> _Task to complete_
Say how many of the lines below include the word "breadcrumb". Only the number should be given.

> _Extracted records_
^^^^^^^^^^^^^^^^

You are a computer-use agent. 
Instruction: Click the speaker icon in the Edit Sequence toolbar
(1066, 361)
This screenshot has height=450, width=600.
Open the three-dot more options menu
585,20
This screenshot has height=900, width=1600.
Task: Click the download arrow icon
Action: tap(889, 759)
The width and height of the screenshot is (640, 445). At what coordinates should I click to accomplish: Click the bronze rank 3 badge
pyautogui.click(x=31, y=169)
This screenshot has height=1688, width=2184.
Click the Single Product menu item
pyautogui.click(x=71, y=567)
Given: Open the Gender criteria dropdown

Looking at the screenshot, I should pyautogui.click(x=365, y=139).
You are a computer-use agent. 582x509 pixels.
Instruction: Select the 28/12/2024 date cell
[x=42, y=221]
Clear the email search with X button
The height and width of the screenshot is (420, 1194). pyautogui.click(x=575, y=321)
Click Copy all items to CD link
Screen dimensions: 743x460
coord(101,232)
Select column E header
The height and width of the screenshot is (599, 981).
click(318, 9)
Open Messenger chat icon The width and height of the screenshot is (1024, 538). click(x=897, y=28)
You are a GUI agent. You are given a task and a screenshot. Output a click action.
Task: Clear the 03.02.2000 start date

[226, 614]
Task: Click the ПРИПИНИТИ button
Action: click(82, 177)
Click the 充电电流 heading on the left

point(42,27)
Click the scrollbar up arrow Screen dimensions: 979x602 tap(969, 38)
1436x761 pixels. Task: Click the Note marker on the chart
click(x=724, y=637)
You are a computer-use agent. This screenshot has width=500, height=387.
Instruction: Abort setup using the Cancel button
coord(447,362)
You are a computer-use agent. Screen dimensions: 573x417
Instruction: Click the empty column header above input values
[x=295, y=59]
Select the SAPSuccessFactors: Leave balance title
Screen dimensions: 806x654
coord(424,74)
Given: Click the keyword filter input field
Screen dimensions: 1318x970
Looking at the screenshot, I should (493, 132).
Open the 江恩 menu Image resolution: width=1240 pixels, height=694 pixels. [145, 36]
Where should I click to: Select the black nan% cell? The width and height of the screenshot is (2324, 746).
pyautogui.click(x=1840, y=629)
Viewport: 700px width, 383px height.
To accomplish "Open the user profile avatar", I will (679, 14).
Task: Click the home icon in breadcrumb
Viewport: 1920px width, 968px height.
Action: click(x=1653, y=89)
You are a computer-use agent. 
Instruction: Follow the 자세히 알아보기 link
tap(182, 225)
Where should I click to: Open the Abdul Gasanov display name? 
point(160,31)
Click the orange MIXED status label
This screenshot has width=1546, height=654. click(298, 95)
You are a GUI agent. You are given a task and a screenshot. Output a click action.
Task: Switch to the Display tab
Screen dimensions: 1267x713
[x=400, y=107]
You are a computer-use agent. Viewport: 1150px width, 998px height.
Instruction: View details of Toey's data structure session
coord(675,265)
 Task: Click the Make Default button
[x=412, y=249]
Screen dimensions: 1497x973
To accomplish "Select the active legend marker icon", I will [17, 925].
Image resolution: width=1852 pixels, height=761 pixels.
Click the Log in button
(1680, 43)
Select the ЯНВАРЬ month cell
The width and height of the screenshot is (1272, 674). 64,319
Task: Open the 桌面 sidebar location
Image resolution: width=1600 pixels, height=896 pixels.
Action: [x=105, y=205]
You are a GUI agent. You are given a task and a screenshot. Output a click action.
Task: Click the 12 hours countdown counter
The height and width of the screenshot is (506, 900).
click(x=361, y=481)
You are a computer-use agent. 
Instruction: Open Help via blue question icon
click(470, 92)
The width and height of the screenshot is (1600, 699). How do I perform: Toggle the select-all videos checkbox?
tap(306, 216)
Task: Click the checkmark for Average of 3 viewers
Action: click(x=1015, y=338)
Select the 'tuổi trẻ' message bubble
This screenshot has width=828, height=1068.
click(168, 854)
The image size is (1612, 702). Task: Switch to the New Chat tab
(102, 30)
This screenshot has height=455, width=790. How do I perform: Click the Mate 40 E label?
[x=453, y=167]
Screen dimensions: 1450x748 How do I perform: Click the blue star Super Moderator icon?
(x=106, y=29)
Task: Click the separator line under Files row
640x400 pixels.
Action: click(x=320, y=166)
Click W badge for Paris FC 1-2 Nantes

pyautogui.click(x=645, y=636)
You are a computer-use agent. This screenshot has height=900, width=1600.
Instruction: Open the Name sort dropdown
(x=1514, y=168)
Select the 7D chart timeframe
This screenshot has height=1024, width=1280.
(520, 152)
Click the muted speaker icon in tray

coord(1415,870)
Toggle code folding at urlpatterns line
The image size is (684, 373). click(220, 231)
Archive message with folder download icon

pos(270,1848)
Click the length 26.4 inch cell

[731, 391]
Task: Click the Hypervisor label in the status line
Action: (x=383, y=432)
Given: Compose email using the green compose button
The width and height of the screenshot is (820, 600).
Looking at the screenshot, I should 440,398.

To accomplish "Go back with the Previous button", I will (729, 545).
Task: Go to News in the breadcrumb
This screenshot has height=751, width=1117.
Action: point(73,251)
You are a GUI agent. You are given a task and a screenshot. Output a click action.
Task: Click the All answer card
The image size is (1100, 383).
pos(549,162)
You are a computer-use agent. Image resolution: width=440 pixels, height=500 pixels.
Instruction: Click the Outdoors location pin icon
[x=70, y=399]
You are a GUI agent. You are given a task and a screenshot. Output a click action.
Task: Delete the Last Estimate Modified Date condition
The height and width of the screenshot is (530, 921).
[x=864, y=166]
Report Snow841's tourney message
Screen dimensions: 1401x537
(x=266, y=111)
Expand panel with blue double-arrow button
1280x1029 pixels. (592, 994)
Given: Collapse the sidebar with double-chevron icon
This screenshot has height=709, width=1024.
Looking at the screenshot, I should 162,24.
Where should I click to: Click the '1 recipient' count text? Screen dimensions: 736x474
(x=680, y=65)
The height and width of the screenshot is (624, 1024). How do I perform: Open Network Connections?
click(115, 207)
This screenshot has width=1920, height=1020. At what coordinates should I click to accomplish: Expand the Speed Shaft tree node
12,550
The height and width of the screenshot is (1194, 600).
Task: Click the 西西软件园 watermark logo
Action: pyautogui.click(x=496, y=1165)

^^^^^^^^^^^^^^^^

> _Exercise solution_
2